▶

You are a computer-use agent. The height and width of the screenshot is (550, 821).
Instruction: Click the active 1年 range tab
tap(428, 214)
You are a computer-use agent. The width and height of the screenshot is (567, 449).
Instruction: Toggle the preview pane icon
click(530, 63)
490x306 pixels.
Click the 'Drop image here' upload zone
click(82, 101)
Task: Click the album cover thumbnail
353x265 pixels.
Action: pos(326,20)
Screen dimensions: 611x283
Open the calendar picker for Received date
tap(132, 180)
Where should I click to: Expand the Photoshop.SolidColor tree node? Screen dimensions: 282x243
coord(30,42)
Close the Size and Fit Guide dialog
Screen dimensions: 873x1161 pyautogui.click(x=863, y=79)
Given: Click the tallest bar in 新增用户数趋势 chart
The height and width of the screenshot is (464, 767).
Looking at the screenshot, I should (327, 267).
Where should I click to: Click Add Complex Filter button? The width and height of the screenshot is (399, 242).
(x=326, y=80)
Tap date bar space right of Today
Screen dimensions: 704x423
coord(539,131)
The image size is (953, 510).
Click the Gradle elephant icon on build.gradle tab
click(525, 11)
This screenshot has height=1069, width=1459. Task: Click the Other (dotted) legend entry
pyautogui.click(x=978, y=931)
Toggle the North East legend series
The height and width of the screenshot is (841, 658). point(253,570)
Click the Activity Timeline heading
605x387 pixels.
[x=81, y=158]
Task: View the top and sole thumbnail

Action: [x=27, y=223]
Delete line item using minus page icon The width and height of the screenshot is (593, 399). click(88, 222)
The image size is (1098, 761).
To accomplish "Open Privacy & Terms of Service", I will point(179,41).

◀

> **Work instruction**:
All the lines that hold the word "agent" must appear in the answer, copied from the records.

> **Result below**:
You are a computer-use agent. The height and width of the screenshot is (550, 821).
You are a computer-use agent. The width and height of the screenshot is (567, 449).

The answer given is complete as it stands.